Perang Belo disebutkan terjadi 15 tahun sebelum peristiwa Rumpa’na Bone (1905). peperangan berlangsung selama 3 hari adapula menyebutnya 5 hari atau 7 hari. Pasukan Bone dikisahkan datang sesudah perang Belo dihentikan oleh Datu Soppeng. Datu Soppeng atas permintaan Arung Ganra datang ke lokasi peperangan setelah berpesan bahwa “Lesangpi EssoE Baja Unoo Papajai Musu’E” (Besok setelah Matahari menyingsing ke Barat saya akan turun menghentikan perang itu). terjadi pada pemerintahan Datu Soppeng ke 34 yaitu Abdul Gani Baso Batu Pute Petta MattinroE ri Pakkasalo. berdasar dari pesan Datu Soppeng tersebut maka sejak itu terdapat wilayah yang dinamakan Pajalesang.

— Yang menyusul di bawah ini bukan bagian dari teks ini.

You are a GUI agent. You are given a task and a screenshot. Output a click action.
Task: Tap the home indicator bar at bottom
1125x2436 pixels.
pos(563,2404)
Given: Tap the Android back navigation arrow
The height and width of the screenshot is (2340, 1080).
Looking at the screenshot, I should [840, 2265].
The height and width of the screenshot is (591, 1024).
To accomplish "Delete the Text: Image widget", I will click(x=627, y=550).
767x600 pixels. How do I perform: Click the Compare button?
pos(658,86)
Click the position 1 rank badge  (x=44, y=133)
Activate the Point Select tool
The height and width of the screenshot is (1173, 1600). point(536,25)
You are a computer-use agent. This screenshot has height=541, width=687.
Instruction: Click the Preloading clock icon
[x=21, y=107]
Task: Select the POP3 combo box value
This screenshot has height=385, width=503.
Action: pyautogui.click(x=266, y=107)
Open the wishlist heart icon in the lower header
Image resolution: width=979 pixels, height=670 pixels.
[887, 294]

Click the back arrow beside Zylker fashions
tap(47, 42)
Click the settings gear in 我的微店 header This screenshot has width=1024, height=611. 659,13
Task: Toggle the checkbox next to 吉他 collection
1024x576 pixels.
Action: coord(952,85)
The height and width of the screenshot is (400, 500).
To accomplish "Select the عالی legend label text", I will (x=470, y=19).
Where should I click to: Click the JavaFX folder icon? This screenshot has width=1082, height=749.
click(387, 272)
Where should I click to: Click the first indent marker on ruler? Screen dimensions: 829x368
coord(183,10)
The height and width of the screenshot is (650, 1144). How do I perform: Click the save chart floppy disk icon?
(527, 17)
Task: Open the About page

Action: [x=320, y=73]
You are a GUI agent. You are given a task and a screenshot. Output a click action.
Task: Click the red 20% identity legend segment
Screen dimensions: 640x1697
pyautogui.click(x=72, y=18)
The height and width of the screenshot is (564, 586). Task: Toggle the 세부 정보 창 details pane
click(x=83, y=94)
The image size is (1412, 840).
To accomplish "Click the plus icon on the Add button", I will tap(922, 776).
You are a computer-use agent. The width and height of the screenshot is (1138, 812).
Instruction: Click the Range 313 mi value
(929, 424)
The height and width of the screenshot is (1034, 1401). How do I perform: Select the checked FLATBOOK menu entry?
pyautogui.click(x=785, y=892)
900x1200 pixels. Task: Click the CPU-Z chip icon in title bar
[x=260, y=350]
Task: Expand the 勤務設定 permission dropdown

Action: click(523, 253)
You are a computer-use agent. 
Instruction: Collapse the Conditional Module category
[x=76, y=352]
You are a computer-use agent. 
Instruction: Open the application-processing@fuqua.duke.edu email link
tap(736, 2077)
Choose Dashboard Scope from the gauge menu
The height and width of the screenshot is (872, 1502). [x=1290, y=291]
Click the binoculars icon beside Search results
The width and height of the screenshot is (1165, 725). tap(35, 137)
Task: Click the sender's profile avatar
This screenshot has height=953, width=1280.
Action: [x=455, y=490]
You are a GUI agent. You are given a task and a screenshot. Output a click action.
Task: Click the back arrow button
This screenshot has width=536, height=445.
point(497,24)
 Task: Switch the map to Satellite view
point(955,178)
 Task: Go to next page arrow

Objek sengketa “Tana Abbolang” antara Arung Ganra dan Datu Mari-Mari, beberapa pihak meyakini letaknya yaitu sepetak tanah yang berada di tengah Persimpangan Jalan Mari-Mari sekarang (di depan warung Cendol). sampai detik ini belum diperoleh keterangan apa motivasi Arung Ganra untuk memiliki sebagian tanah tersebut. apakah tanah tersebut adalah tanah pusaka ? atau jangan-jangan terdapat harta yang bernilai tinggi terkubur di bawahnya ? Allahu Allam Bissawab.
*Narasumber:
Wawancara dilakukan oleh Sdr Irsyad (IMPS Ganra) pada tahun 2012 kepada beberapa Narasumber:
1. Alm. Bapak H. Andi Badaruddin Andi Abd. Rahman di Ganra;
2. Alm. H. Halide di Ganra;
3. Bapak Hasan di Akkampeng;
4. Bapak H. Ismail di Watansoppeng; dan
5. Bapak H. Hamruddin Laide di Lapajung.
*Catatan ;
1. Perang Besar terakhir di Tana Bugis;
2. Terdapatnya beberapa perbedaan keterangan dari para Narasumber;
3. Sejarah Musu Belo masih mengandalkan sumber lisan;
4. Narasumber menganggap bahwa peristiwa Musu Belo adalah hal yang sensitif karena melibatkan persoalan keluarga, sehingga menimbulkan kekhawatiran ketika akan menulisnya dalam bentuk buku.
*Kontroversi;
1. Perbedaan pendapat tentang Petta PonggawaE yang memimpin Pasukan Bone di Perang Belo;
2. Keterlibatan langsung Pasukan Bone dalam perang Belo.
3. Perbedaan keterangan mengenai koalisi masing-masing Kedua Raja yang bertikai; dan
4. Objek Sengketa “Tana Abbolang” Perang Belo. Adapula yang menyebutnya Persoalan Perbatasan.